START Stored data

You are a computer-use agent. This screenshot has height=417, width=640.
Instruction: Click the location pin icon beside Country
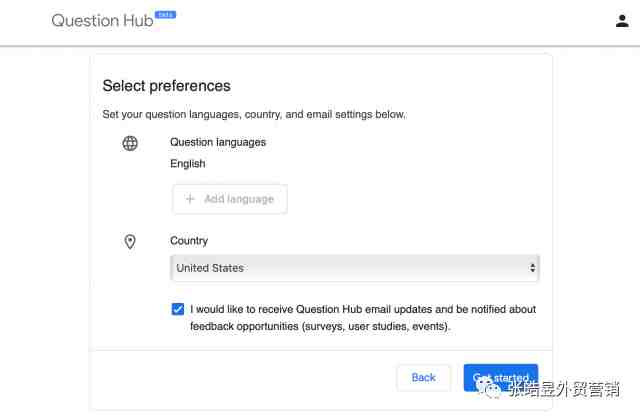(x=130, y=242)
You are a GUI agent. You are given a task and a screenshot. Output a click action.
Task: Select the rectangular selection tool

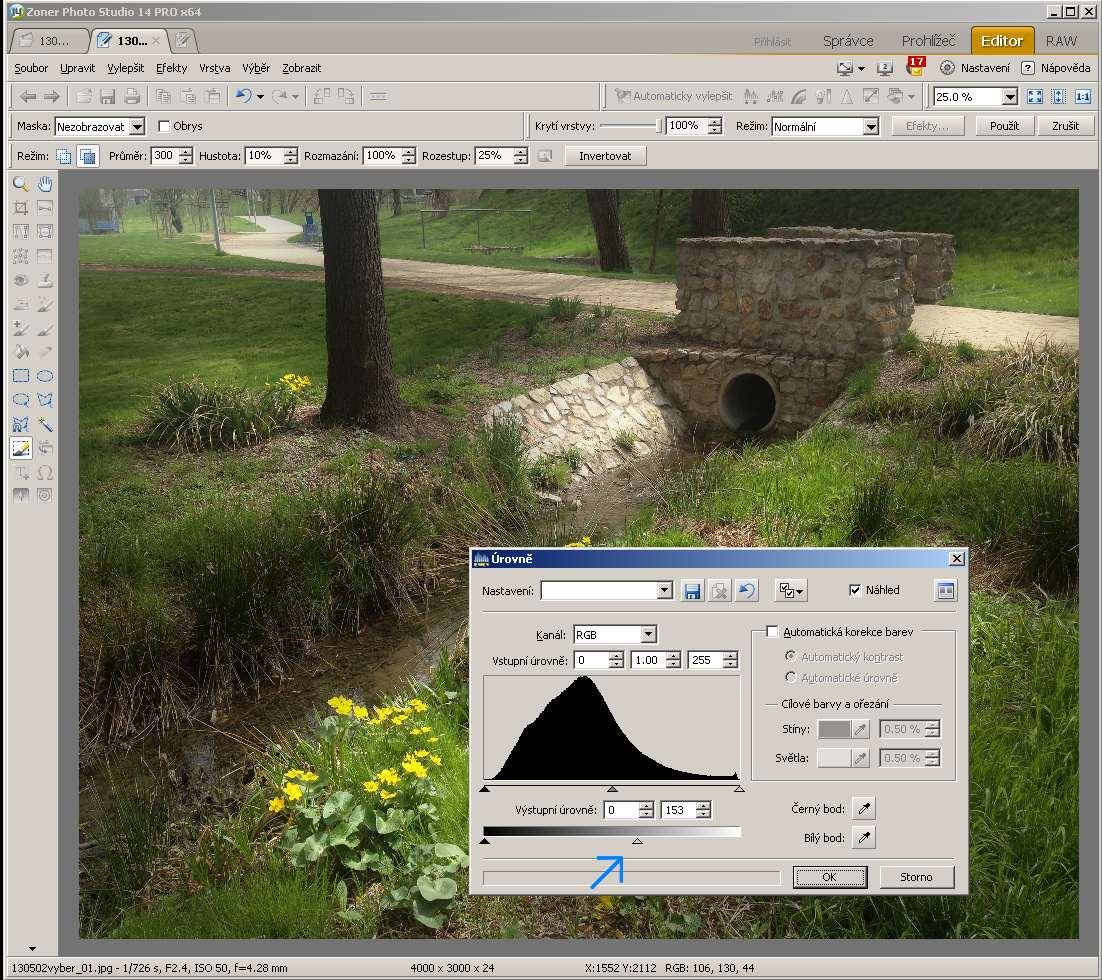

END Stored data

* _Task details_: Please go through the data above and copy each line that has the word "agent".

* _Problem solution_:
You are a computer-use agent. This screenshot has height=417, width=640.
You are a GUI agent. You are given a task and a screenshot. Output a click action.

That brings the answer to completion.